BY-LAW NO. 2
      
                         A by-law relating generally to
                         the transaction of the business
                                 and affairs of

                            LIFTKING INDUSTRIES INC.

                              (the "CORPORATION")

INTERPRETATION

1.01     Definitions -- In this by-law, unless the context otherwise requires:

     (a) "Act" means the Business Corporations Act, R.S.O. 1990, c.

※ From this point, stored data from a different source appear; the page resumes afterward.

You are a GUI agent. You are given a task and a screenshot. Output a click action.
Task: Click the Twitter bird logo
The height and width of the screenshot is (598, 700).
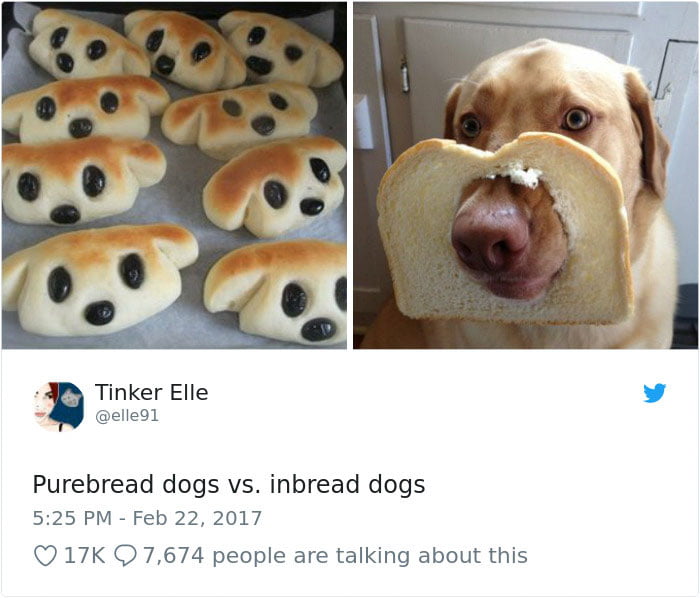tap(654, 393)
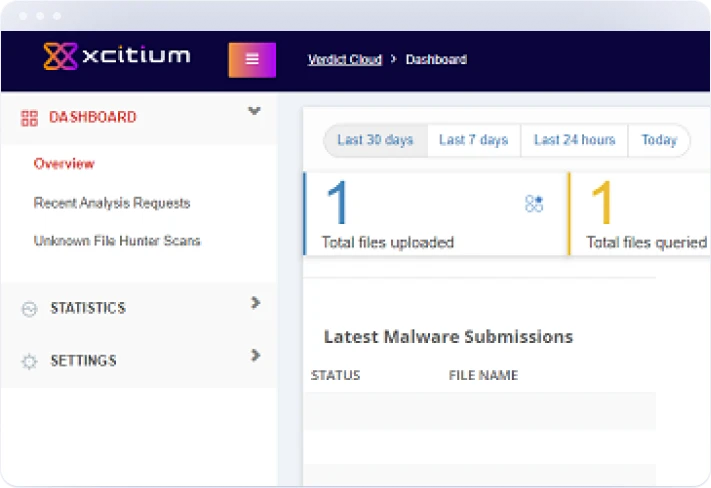This screenshot has height=488, width=711.
Task: Click the Total files queried card
Action: [640, 213]
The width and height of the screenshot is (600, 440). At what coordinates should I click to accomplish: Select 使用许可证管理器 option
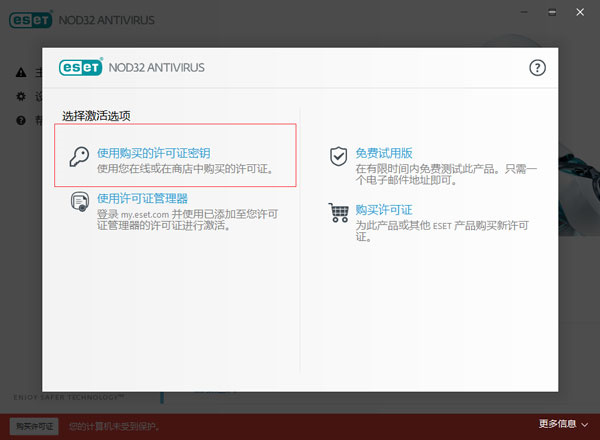coord(142,198)
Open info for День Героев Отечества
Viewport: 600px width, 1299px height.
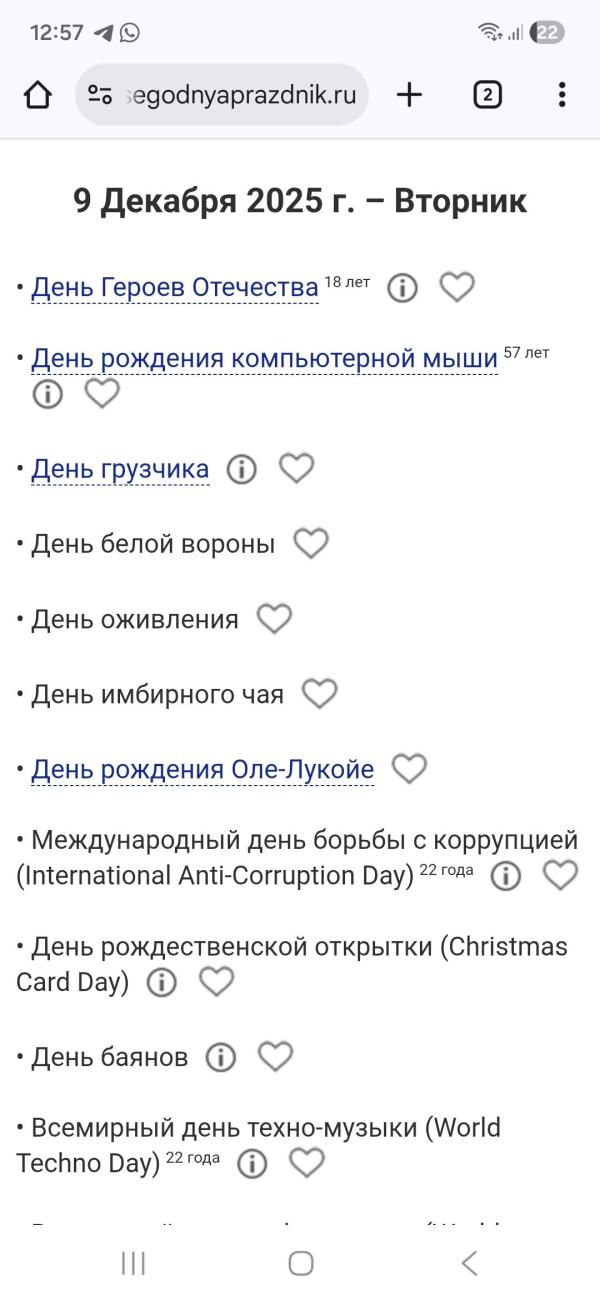pyautogui.click(x=402, y=288)
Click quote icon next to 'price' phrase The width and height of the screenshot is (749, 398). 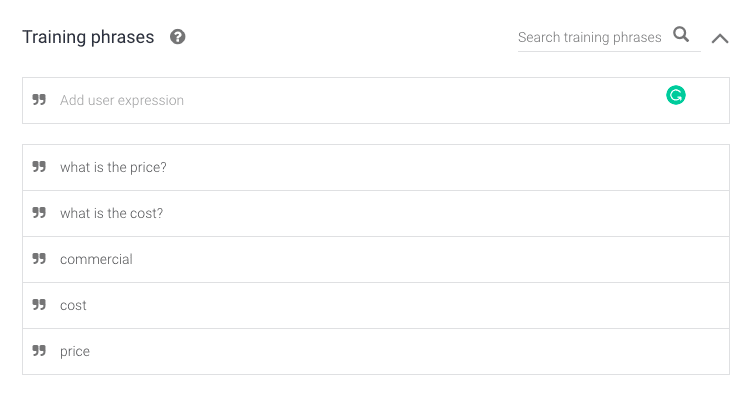[x=39, y=350]
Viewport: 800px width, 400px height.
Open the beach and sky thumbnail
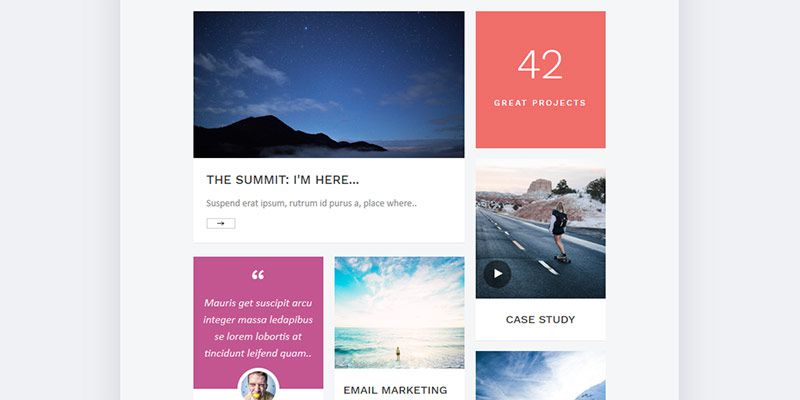tap(399, 312)
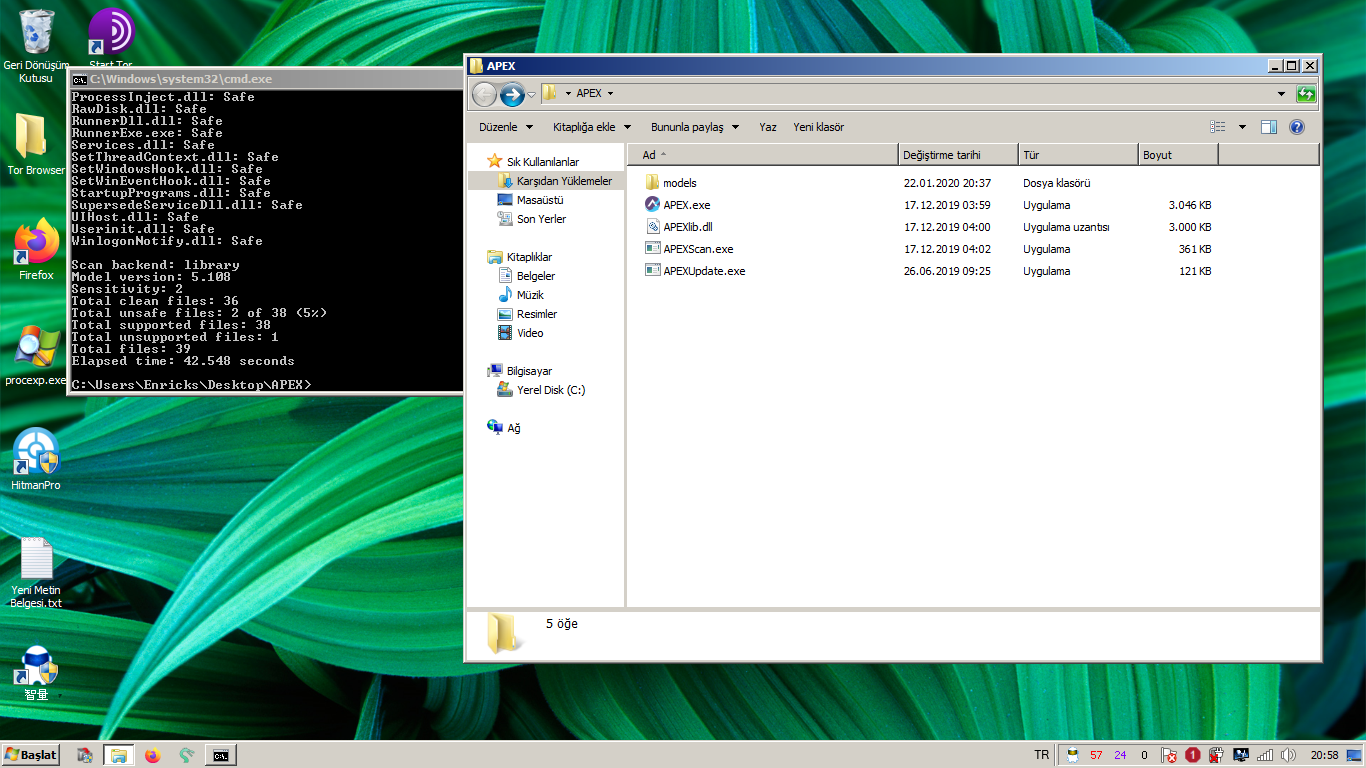Click the Yeni klasör button
This screenshot has width=1366, height=768.
[818, 127]
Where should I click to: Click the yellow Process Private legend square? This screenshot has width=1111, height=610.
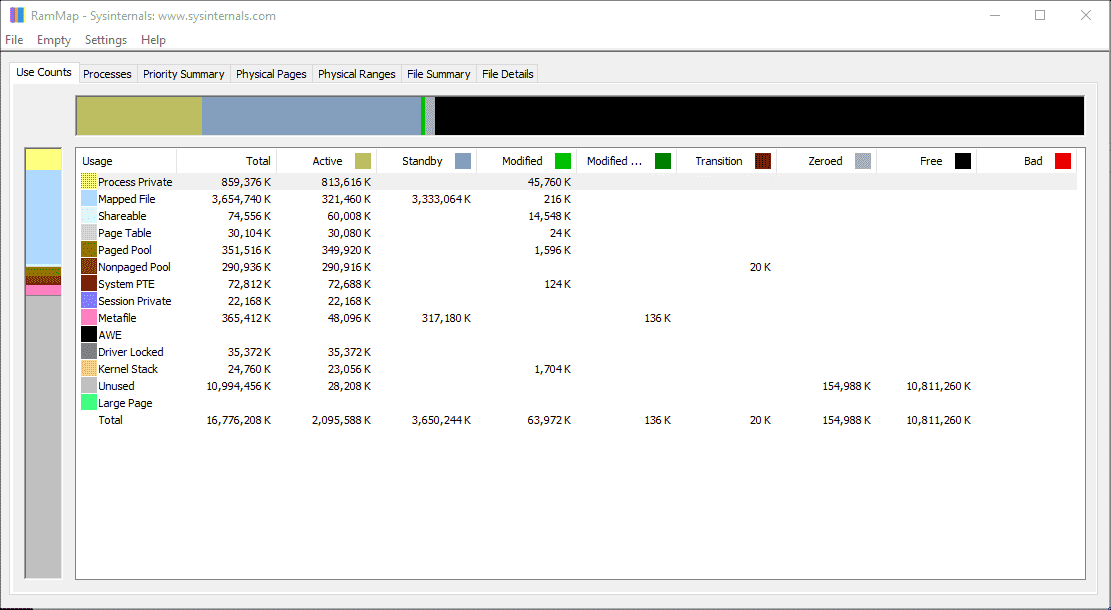pos(87,181)
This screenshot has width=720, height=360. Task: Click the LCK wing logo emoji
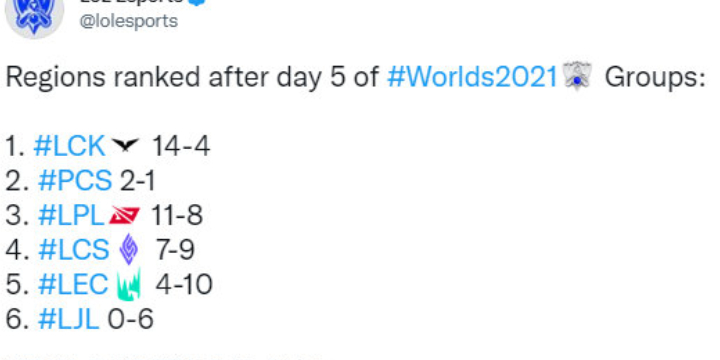125,146
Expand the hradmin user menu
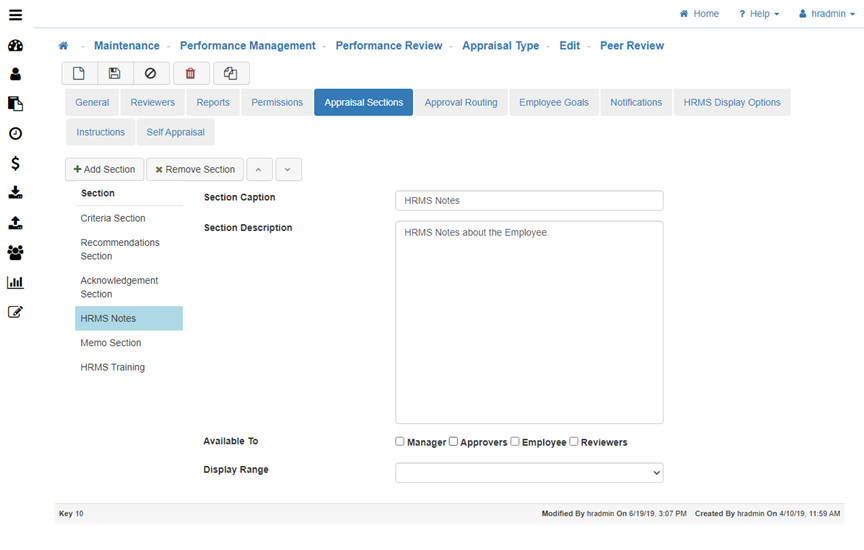 tap(826, 14)
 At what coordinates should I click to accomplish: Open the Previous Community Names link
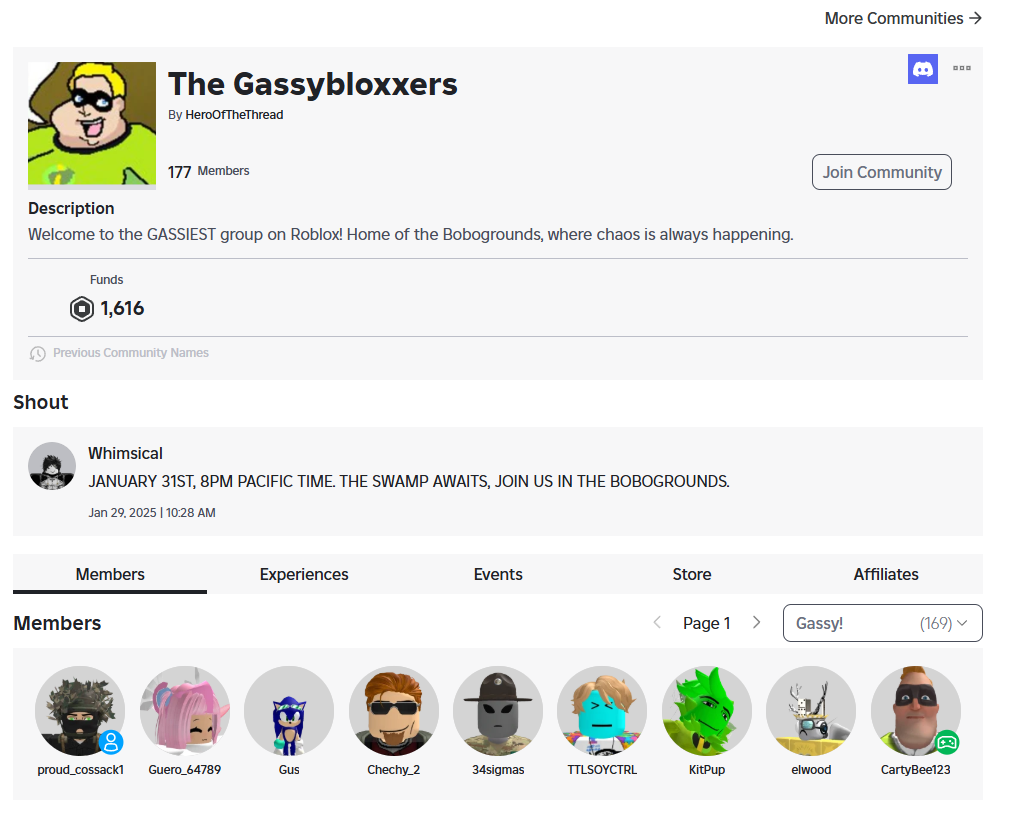(131, 353)
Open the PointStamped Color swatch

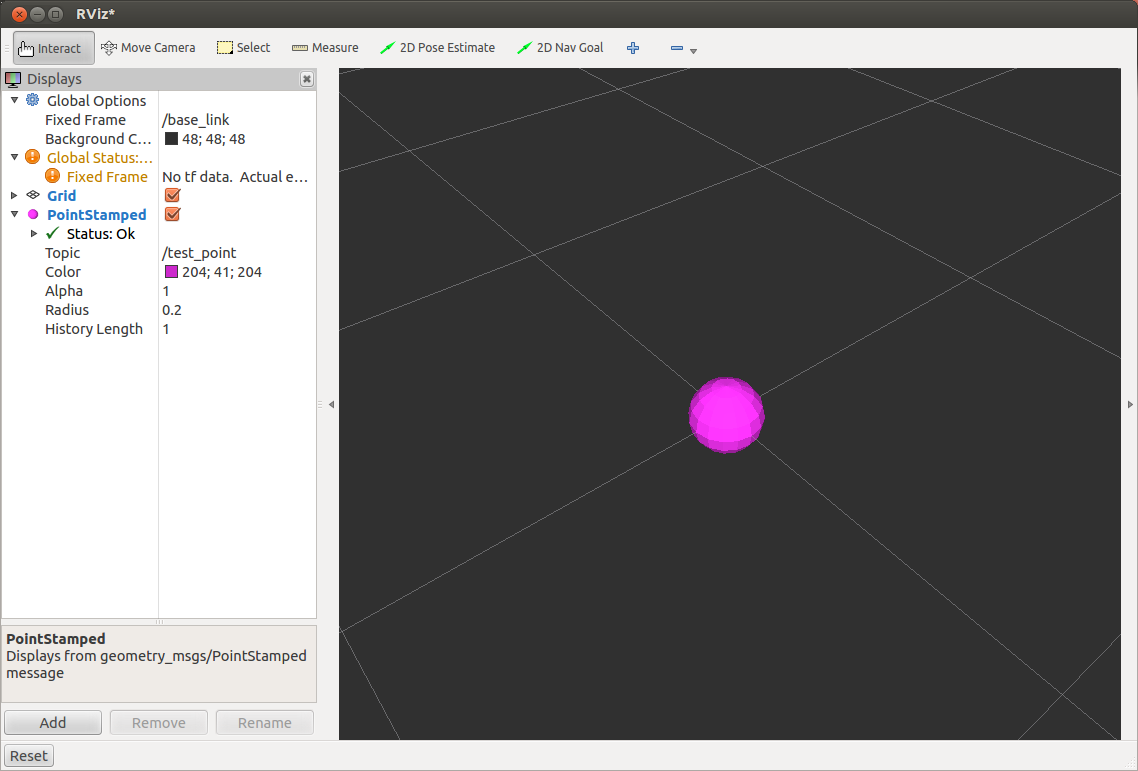(x=171, y=272)
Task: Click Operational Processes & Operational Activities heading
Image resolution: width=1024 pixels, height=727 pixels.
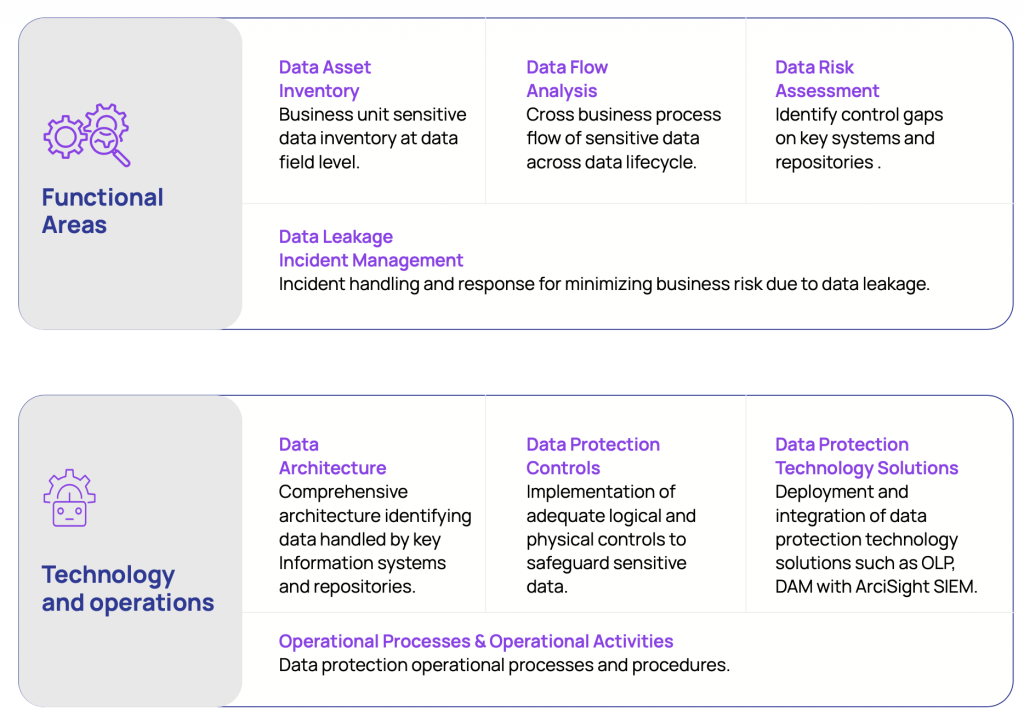Action: (476, 641)
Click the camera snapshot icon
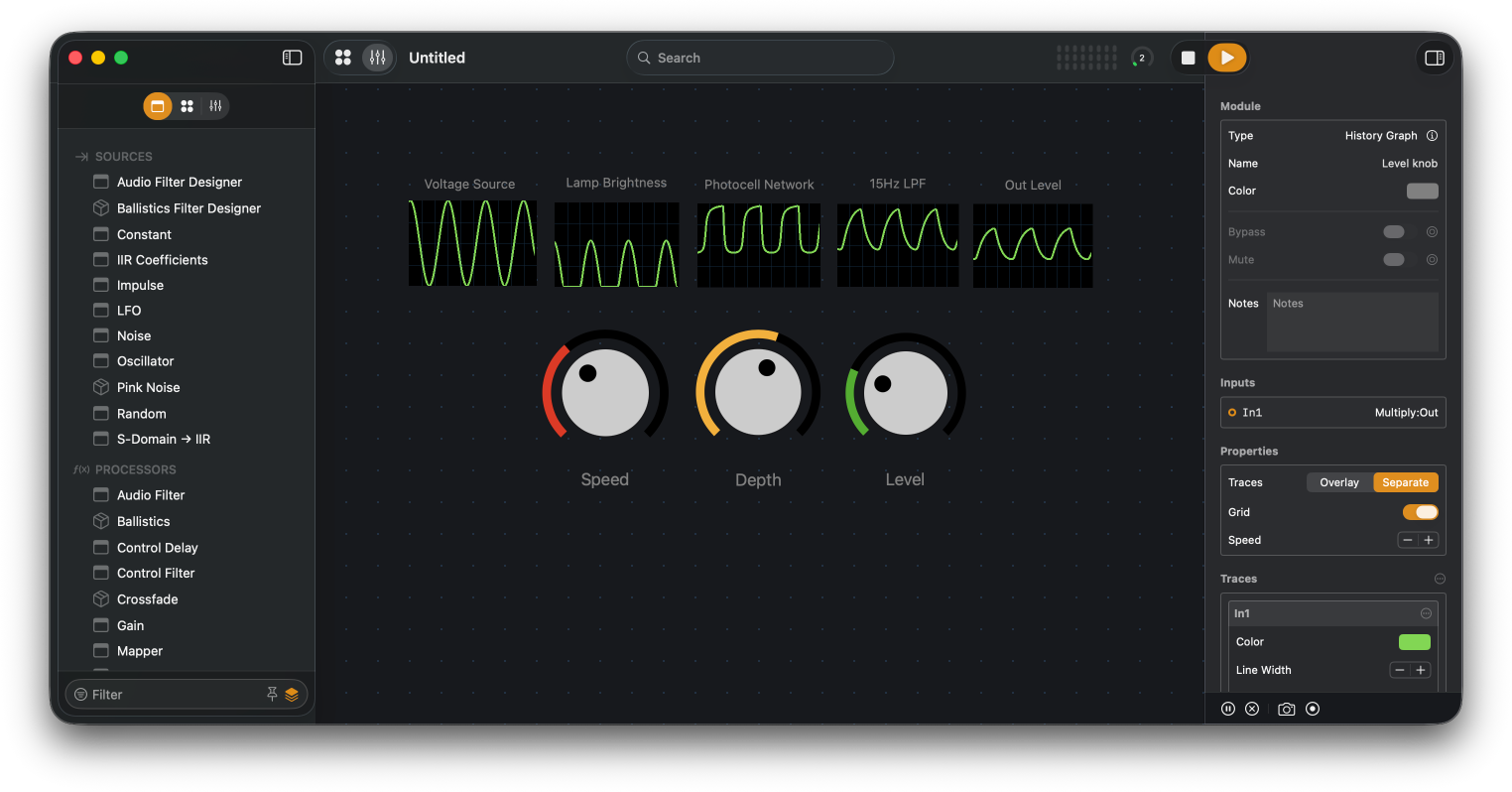Viewport: 1512px width, 792px height. (x=1286, y=709)
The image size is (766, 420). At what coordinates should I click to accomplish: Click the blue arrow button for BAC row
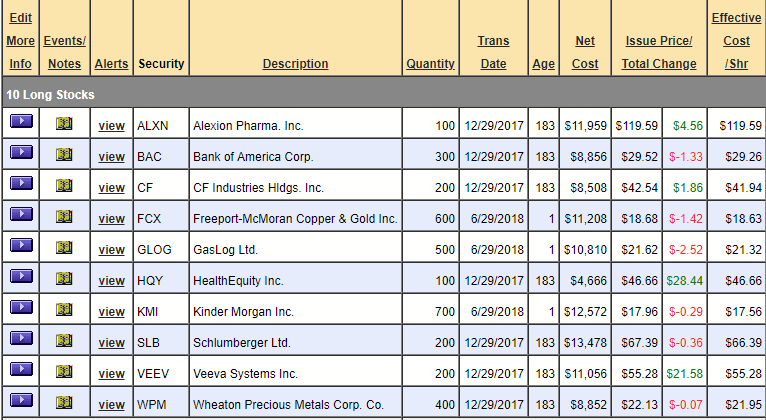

B. 16, as
         amended from time to time or any act that may in future be substituted
         for it;

     (b) "articles" includes the original or restated articles of incorporation,
         articles of amendment, articles of amalgamation, articles of
         continuance, articles of reorganization, articles of arrangement and
         articles of revival;

     (c) "board" means the board of directors of the Corporation;

     (d) "contracts, documents or instruments in writing" includes deeds,
         mortgages, charges, conveyances, powers of attorney, transfers and
         assignments of property of all kinds, including specifically but
         without limitation, transfers and assignments of shares, warrants,
         bonds, debentures or other securities and all paper writings;

     (e) "meeting of shareholders" includes an annual meeting of shareholders
         and a special meeting of shareholders.

1.02     Words and phrases defined in the Act and used in this by-law shall,
unless the context otherwise requires, have the same meaning as in the Act.

1.03     In this by-law words importing the singular number only shall include
the plural and vice versa; words importing the masculine gender shall include
the feminine and neuter genders; words importing persons shall include an
individual, partnership, association, body corporate, executor, administrator,
legal representative, trust, and any number or aggregate of persons.

1.04     Interpretation Not Affected by Headings - The insertion of headings in
this by-law are for convenience of reference only and shall not affect its
construction or interpretation.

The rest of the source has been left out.